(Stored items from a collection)
-- begin --

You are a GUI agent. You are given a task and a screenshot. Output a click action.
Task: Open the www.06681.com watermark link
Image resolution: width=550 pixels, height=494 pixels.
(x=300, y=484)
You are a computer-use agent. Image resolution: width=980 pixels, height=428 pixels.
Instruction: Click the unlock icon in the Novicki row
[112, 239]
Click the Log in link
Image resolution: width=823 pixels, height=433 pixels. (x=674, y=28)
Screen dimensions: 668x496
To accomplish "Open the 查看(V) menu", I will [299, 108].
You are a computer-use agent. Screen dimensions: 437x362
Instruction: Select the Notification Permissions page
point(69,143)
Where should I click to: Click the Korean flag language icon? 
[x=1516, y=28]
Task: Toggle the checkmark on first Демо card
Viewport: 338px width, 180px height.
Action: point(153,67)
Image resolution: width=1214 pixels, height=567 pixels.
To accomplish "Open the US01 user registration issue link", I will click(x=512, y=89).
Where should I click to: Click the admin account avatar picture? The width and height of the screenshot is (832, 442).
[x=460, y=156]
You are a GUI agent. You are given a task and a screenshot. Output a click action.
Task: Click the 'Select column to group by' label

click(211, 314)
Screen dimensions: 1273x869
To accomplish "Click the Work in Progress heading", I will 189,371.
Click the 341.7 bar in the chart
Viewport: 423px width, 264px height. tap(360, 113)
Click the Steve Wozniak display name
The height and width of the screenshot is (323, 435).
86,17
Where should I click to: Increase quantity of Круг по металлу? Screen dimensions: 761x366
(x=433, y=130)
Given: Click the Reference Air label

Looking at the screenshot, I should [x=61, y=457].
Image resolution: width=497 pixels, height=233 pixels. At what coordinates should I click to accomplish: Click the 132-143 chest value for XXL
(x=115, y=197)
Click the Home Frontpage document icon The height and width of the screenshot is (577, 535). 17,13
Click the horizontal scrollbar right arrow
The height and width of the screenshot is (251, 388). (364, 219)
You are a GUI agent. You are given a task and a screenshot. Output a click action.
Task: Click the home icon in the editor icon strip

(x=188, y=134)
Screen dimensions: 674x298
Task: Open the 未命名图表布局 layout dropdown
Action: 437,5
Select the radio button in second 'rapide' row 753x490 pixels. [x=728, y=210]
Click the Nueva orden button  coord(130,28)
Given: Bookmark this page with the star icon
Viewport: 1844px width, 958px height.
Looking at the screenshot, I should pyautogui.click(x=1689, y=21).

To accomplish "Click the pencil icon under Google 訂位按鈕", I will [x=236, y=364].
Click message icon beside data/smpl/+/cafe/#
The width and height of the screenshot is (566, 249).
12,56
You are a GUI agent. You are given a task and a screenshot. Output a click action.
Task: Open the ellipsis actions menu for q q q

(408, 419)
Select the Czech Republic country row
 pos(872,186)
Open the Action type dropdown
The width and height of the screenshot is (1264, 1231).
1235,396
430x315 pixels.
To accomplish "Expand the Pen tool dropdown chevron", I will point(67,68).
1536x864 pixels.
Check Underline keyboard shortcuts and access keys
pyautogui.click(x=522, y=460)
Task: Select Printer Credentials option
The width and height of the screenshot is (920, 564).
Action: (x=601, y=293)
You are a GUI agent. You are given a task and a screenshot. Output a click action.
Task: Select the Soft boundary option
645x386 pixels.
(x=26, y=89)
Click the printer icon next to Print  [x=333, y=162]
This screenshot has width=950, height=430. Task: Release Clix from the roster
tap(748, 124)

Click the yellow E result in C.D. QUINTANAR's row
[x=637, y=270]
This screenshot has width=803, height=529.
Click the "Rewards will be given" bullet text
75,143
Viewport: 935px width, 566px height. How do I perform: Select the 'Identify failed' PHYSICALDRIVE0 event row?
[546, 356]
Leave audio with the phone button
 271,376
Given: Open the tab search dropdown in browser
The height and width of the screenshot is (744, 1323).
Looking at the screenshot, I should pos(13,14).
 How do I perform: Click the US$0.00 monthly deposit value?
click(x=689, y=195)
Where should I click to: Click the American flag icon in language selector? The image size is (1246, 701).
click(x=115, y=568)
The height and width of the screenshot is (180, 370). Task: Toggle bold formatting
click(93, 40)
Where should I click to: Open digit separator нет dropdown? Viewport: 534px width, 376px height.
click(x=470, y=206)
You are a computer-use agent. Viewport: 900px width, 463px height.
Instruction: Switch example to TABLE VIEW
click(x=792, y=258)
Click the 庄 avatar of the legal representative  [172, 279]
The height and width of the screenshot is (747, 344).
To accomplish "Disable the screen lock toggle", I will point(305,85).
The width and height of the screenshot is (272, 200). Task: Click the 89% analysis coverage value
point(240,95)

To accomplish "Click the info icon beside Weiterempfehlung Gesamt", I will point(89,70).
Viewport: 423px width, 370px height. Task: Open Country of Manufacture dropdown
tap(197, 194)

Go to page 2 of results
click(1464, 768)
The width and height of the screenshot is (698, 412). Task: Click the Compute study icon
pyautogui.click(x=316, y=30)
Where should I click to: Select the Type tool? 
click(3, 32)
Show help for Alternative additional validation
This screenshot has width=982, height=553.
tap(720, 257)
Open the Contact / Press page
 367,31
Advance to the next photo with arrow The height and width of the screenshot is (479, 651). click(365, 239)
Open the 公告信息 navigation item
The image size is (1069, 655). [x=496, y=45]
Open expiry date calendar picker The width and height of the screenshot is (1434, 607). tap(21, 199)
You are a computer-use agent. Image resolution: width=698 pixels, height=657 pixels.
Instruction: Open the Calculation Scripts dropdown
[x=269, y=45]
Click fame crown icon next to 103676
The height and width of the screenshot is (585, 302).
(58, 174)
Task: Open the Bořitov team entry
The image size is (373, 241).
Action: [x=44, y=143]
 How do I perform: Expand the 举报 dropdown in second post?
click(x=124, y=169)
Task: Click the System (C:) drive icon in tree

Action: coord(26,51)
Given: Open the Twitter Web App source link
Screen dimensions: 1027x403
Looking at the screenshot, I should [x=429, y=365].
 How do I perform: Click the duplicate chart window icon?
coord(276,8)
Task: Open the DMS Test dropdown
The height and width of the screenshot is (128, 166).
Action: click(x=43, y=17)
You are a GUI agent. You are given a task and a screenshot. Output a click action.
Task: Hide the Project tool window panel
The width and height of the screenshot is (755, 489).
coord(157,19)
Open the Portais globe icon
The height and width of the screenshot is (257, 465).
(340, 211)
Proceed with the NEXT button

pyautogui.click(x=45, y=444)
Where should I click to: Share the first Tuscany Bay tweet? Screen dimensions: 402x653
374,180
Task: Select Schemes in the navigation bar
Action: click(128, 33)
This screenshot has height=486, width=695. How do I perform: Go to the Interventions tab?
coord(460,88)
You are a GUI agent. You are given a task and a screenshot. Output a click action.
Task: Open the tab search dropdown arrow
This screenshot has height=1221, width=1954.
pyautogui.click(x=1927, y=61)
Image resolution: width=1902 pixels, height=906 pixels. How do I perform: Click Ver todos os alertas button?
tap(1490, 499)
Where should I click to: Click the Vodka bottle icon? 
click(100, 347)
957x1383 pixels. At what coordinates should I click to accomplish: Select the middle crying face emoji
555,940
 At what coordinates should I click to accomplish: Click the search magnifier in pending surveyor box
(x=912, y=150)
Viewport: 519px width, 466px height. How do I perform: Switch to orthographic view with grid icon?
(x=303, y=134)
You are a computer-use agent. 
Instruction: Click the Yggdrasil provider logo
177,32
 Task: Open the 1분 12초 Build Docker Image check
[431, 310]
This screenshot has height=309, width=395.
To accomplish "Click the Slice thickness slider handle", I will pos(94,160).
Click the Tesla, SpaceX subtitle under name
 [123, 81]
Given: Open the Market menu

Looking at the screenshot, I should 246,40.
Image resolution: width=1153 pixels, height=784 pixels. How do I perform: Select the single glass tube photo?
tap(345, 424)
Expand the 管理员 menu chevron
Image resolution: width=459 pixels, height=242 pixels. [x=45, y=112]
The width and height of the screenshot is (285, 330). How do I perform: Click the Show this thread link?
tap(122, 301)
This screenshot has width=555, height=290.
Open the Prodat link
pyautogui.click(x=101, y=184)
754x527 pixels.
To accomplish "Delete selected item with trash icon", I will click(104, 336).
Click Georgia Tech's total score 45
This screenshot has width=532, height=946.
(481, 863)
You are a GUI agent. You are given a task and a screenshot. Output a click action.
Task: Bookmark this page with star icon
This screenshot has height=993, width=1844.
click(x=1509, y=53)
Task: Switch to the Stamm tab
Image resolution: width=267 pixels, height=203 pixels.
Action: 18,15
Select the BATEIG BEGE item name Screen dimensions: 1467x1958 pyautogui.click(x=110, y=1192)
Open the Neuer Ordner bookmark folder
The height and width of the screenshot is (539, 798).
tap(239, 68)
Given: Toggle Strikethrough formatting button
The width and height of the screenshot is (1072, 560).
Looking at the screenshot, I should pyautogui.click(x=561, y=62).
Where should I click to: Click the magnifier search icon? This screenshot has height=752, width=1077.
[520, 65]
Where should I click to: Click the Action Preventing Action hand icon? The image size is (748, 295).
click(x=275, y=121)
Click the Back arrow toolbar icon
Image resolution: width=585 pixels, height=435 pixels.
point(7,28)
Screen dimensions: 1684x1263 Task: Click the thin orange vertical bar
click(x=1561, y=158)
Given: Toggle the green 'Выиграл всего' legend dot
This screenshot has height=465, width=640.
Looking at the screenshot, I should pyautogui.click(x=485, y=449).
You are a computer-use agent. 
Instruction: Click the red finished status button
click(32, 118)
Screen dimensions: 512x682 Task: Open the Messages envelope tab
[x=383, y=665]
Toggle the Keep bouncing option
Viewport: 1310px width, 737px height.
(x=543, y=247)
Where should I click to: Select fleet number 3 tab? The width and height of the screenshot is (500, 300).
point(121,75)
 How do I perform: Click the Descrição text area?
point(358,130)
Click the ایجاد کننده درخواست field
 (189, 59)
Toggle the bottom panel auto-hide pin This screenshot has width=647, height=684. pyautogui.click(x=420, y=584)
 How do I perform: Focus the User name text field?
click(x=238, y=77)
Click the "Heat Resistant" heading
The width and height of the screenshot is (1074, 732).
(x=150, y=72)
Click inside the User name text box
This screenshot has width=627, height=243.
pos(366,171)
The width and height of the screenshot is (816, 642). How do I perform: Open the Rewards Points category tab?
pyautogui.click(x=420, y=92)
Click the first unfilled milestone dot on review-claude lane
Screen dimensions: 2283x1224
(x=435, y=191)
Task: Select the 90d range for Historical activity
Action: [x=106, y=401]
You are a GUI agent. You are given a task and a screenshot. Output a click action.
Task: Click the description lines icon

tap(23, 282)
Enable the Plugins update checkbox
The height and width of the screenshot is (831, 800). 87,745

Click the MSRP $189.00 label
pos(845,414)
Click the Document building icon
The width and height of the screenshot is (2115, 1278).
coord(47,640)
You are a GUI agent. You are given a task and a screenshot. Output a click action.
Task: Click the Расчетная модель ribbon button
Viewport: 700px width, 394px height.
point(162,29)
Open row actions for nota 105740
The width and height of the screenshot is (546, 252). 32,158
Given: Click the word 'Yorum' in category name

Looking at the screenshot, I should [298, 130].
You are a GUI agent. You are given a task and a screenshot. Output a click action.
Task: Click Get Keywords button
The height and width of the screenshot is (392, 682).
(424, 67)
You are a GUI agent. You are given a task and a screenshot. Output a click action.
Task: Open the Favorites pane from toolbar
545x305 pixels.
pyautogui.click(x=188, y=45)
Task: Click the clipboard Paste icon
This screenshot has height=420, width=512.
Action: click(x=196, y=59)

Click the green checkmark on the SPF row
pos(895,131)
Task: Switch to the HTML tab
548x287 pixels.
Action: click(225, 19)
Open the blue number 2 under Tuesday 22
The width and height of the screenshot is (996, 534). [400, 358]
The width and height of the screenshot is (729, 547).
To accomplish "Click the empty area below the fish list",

-- end --

What to do
Print the lines of the listing from the line containing "430x315 pixels." through the line containing "click(1464, 768)", both inclusive, reproducing each character for character.

Result of this exercise
430x315 pixels.
To accomplish "Expand the Pen tool dropdown chevron", I will point(67,68).
1536x864 pixels.
Check Underline keyboard shortcuts and access keys
pyautogui.click(x=522, y=460)
Task: Select Printer Credentials option
The width and height of the screenshot is (920, 564).
Action: (x=601, y=293)
You are a GUI agent. You are given a task and a screenshot. Output a click action.
Task: Select the Soft boundary option
645x386 pixels.
(x=26, y=89)
Click the printer icon next to Print  [x=333, y=162]
This screenshot has width=950, height=430. Task: Release Clix from the roster
tap(748, 124)

Click the yellow E result in C.D. QUINTANAR's row
[x=637, y=270]
This screenshot has width=803, height=529.
Click the "Rewards will be given" bullet text
75,143
Viewport: 935px width, 566px height. How do I perform: Select the 'Identify failed' PHYSICALDRIVE0 event row?
[546, 356]
Leave audio with the phone button
 271,376
Given: Open the tab search dropdown in browser
The height and width of the screenshot is (744, 1323).
Looking at the screenshot, I should pos(13,14).
 How do I perform: Click the US$0.00 monthly deposit value?
click(x=689, y=195)
Where should I click to: Click the American flag icon in language selector? The image size is (1246, 701).
click(x=115, y=568)
The height and width of the screenshot is (180, 370). Task: Toggle bold formatting
click(93, 40)
Where should I click to: Open digit separator нет dropdown? Viewport: 534px width, 376px height.
click(x=470, y=206)
You are a computer-use agent. Viewport: 900px width, 463px height.
Instruction: Switch example to TABLE VIEW
click(x=792, y=258)
Click the 庄 avatar of the legal representative  [172, 279]
The height and width of the screenshot is (747, 344).
To accomplish "Disable the screen lock toggle", I will point(305,85).
The width and height of the screenshot is (272, 200). Task: Click the 89% analysis coverage value
point(240,95)

To accomplish "Click the info icon beside Weiterempfehlung Gesamt", I will point(89,70).
Viewport: 423px width, 370px height. Task: Open Country of Manufacture dropdown
tap(197, 194)

Go to page 2 of results
click(1464, 768)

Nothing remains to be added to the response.